Your impact strategy and how it helps measure what matters.
Social impact measurement is the process of understanding how much social change occurred and can be attributed to an organisation’s activities.
It is not data collection for data collection’s sake. Every number is a person, every case study represents someone’s life. The integrity of this process is strengthened by an impact statement and a clear impact-driven, stakeholder focused strategy.
You will define your Impact Strategy using Theory of Change
1. Start with a mission-focused theory of change.
Theory of change is the foundation to demonstrate the evidence of the change - create the impact statement describing the problem you are trying to solve.
Outline a program logic model that shows a clear connection between your intervention and your desired outcome.

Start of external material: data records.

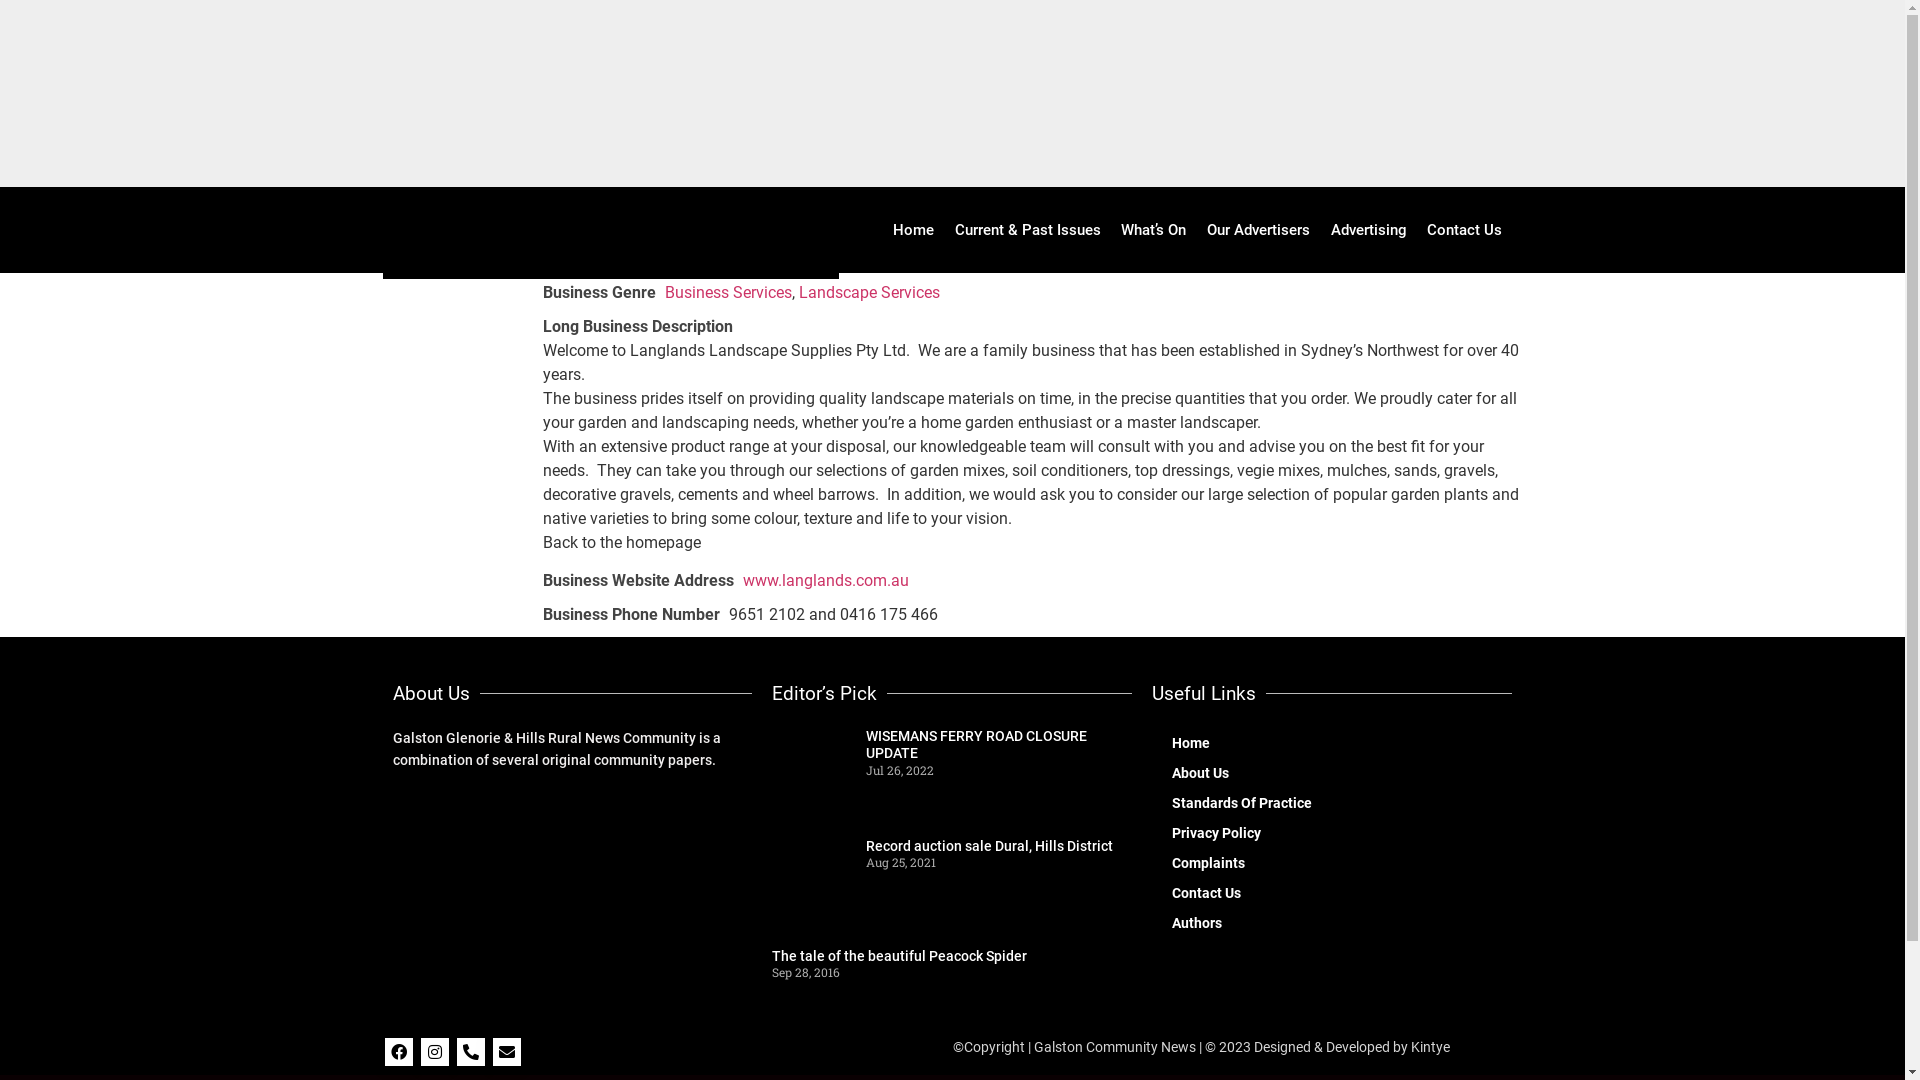  Describe the element at coordinates (868, 292) in the screenshot. I see `Landscape Services` at that location. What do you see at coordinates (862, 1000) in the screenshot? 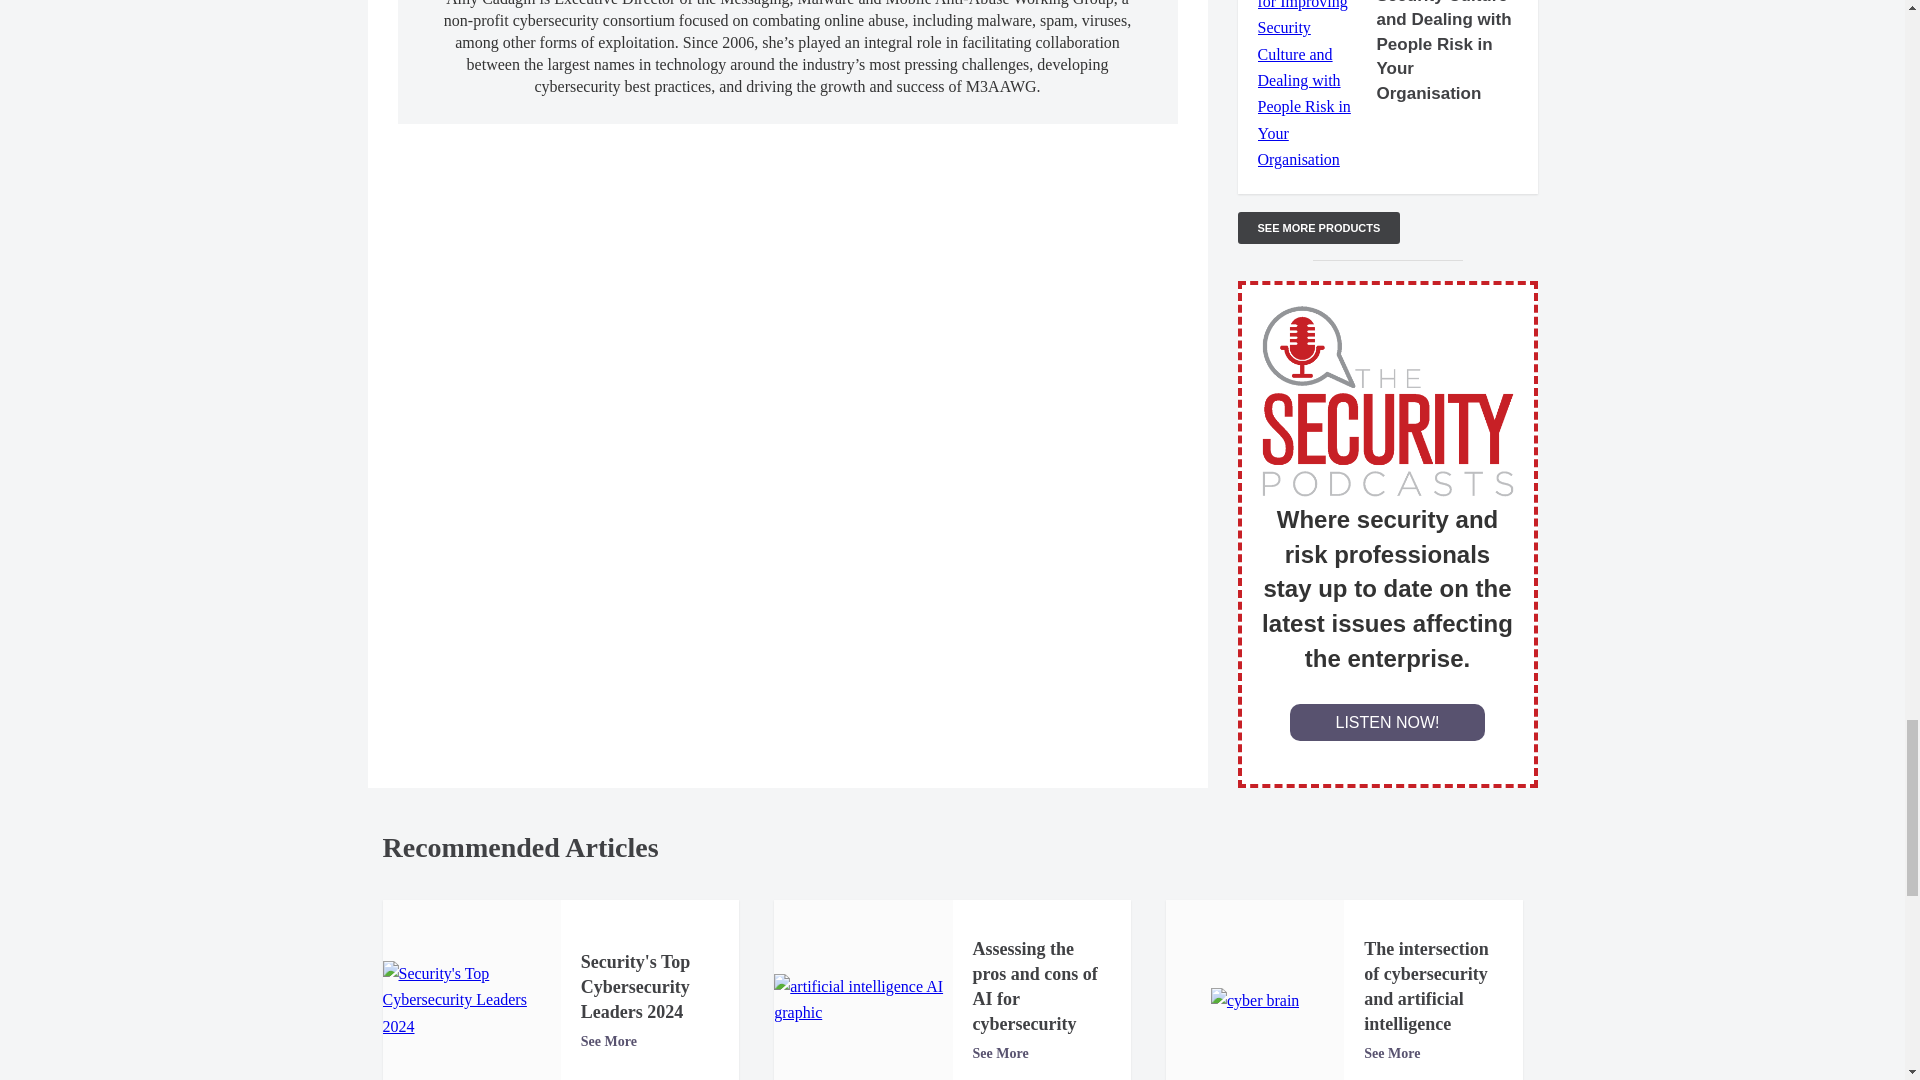
I see `Artificial Intelligence` at bounding box center [862, 1000].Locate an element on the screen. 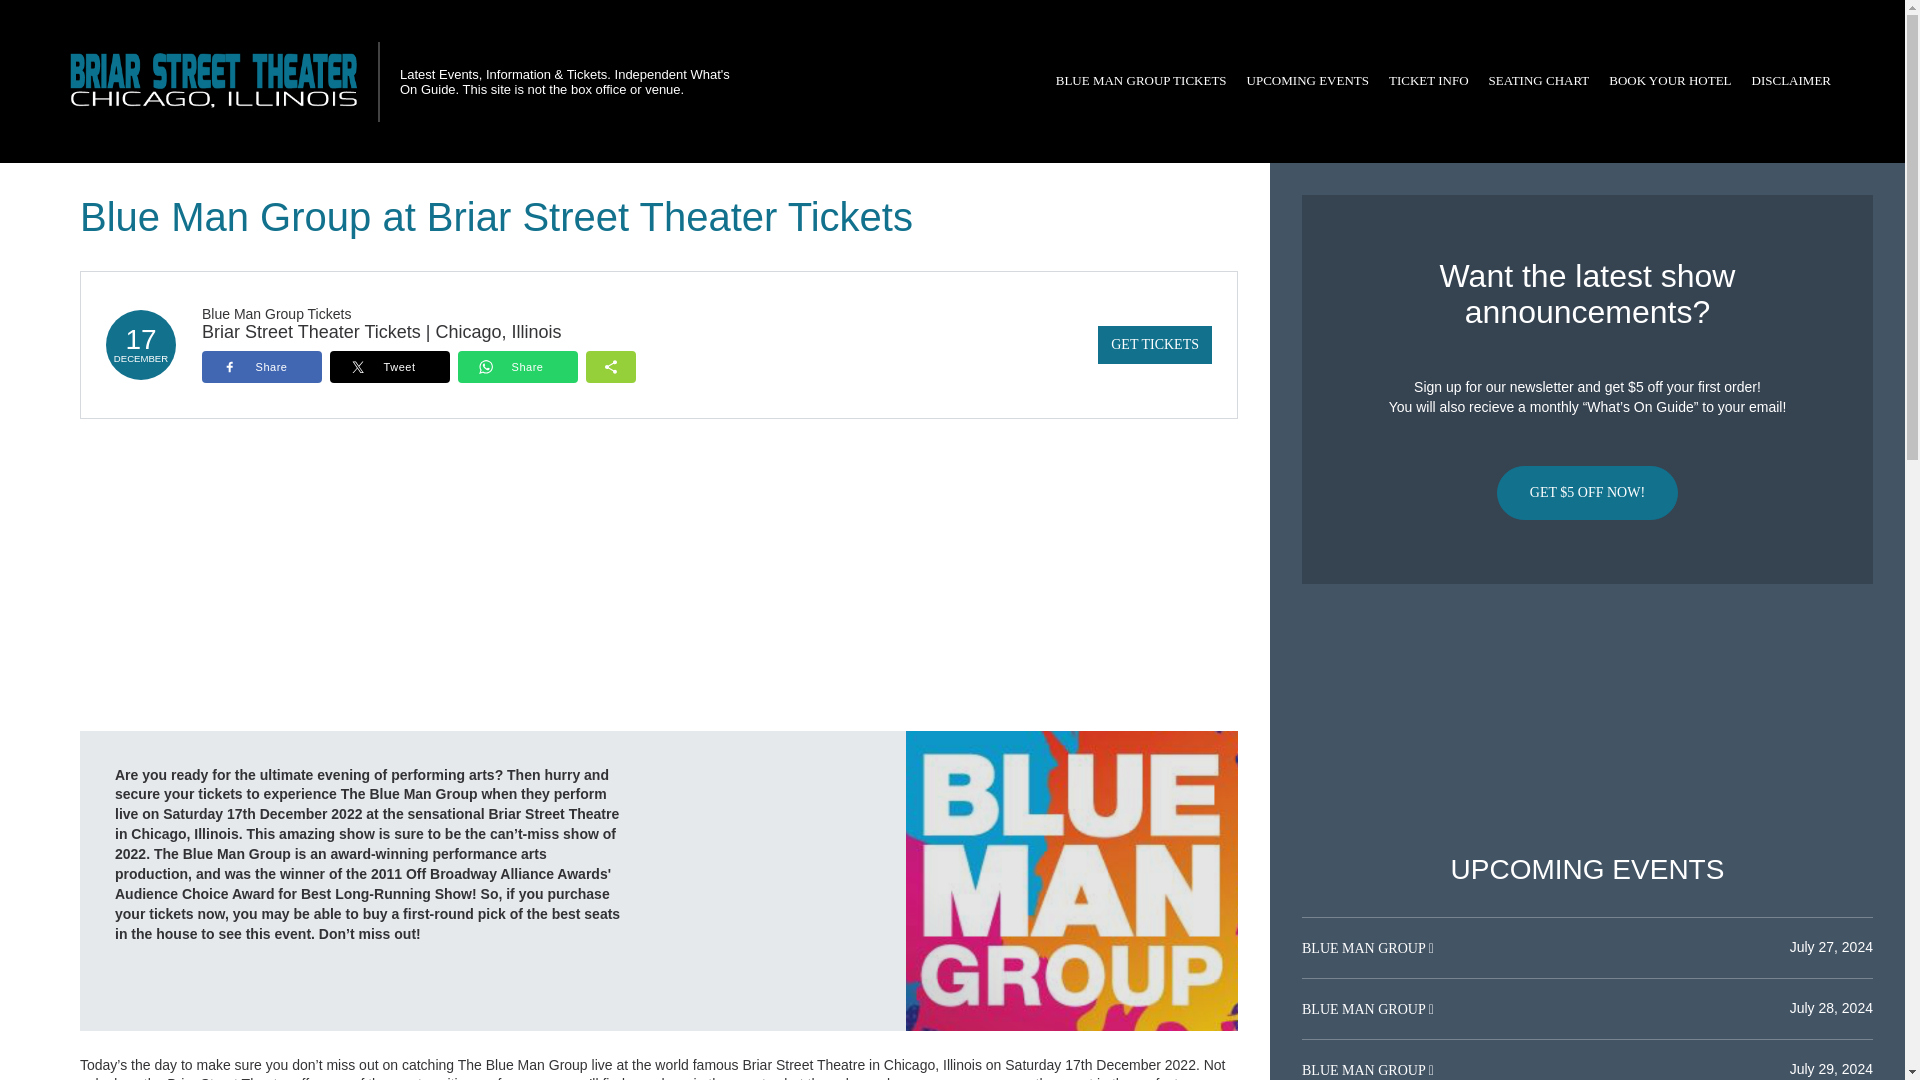  DISCLAIMER is located at coordinates (1791, 81).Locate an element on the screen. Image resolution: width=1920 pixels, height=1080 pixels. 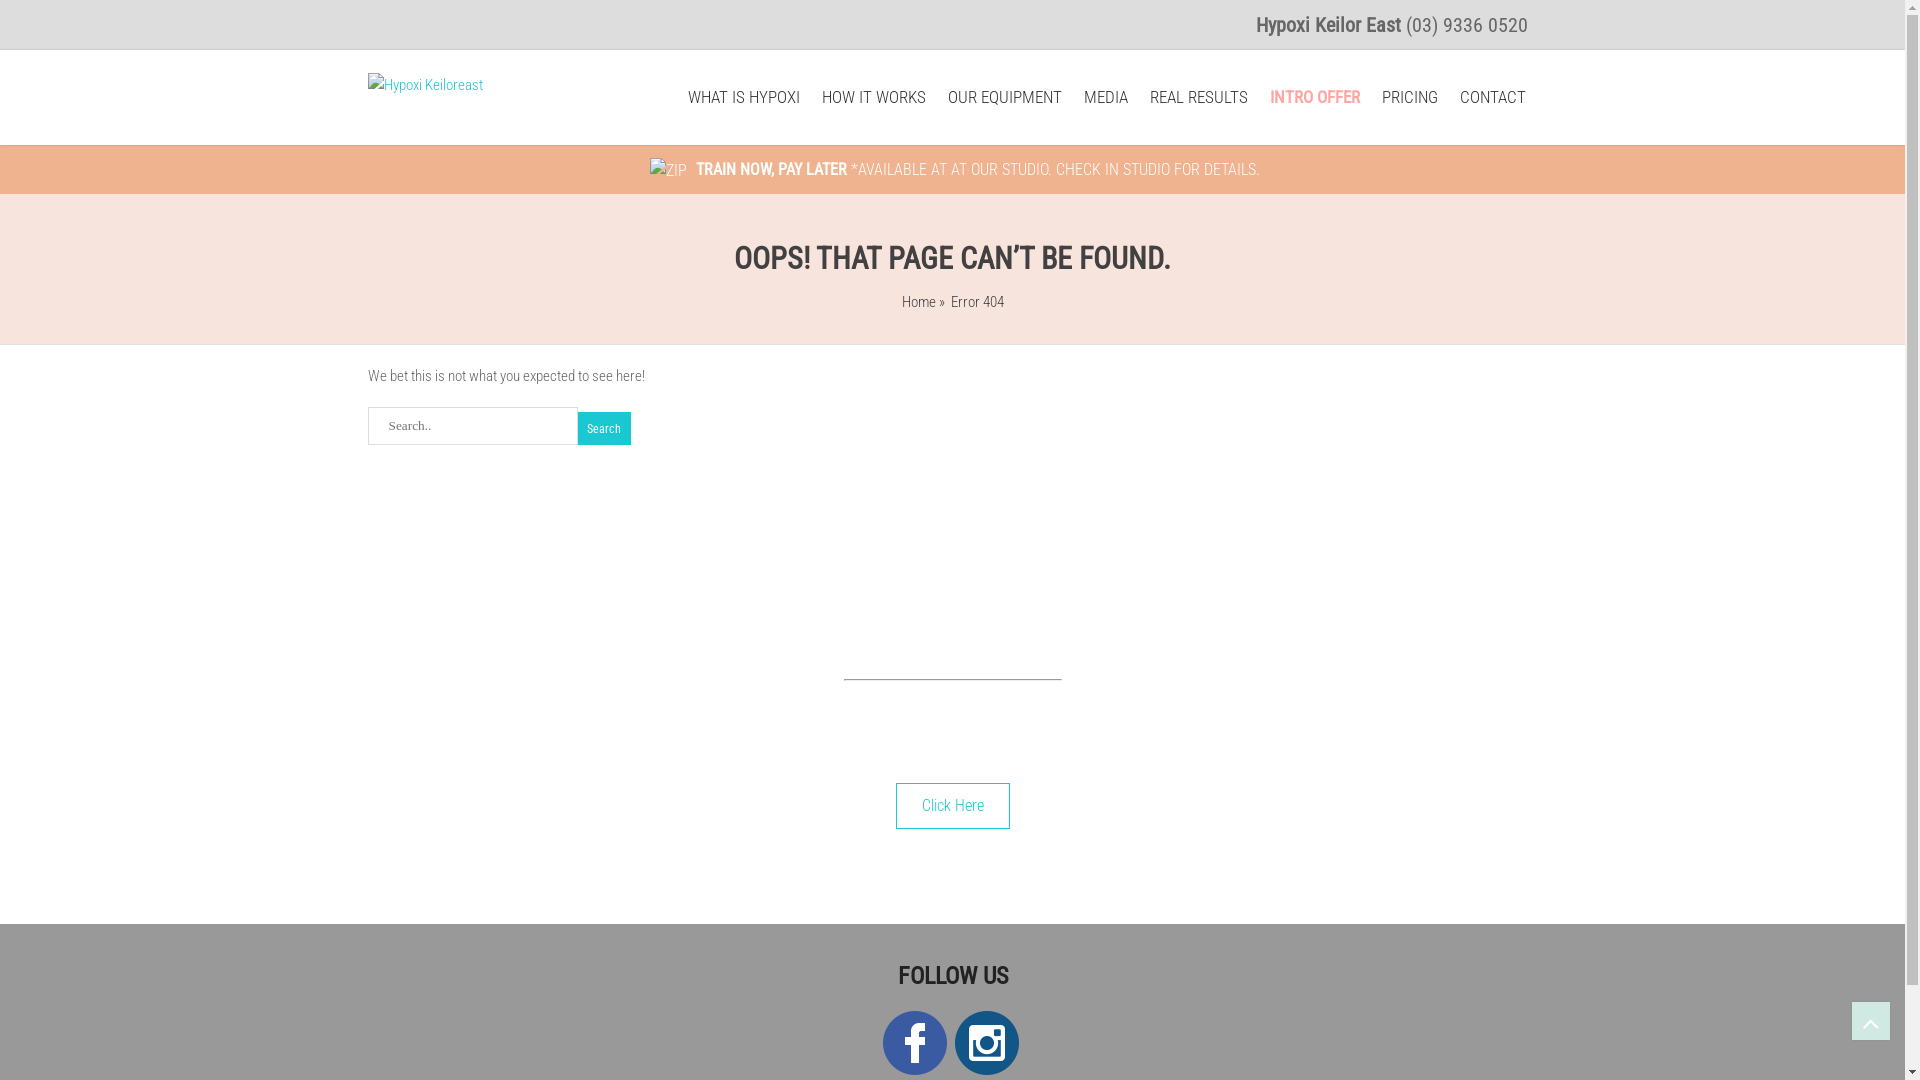
INTRO OFFER is located at coordinates (1315, 98).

2. Design the impact metrics – demonstrated the effective change you desire + demonstrate to funders. We need to move away with the preoccupation with metrics that demonstrate how busy staff members are (the number of activities conducted, the number of people reached, and so on), and explore more relevant metrics that indicate whether programs are actually improving people’s lives.
Do not start from scratch
Use existing standards - UN’s Sustainable Development Goals are becoming the most used common language around defining areas of intended impact
or custom/bespoke standards – eg. If you are measuring ‘Quality employment’ – what are the standards to define ‘quality job’
Think of who the audience is – internal quality improvement, funders (government, impact investors)
Measure outcomes not just outputs
Collect impact metrics that you can collect successfully (ie. staff, systems etc)
3. Use quantitative & qualitative metrics that are measurable and definitive - look at how they interact.
4. Create a data dictionary, with clear definitions for each indicator, to ensure its context is understood
5. Aligning with the UN’s Sustainable Development Goals – funders and investors are increasingly aligning with these goals
6. Align your data sources – with your metrics.
To achieve this and to take a system view, we first must define ourselves – our organisations, our missions, our strategies, our activities – in terms of social outcomes. We then need to establish shared principles of measurement and to be courageous in our reporting and evaluating of where we are succeeding and where we are not. And act as a result.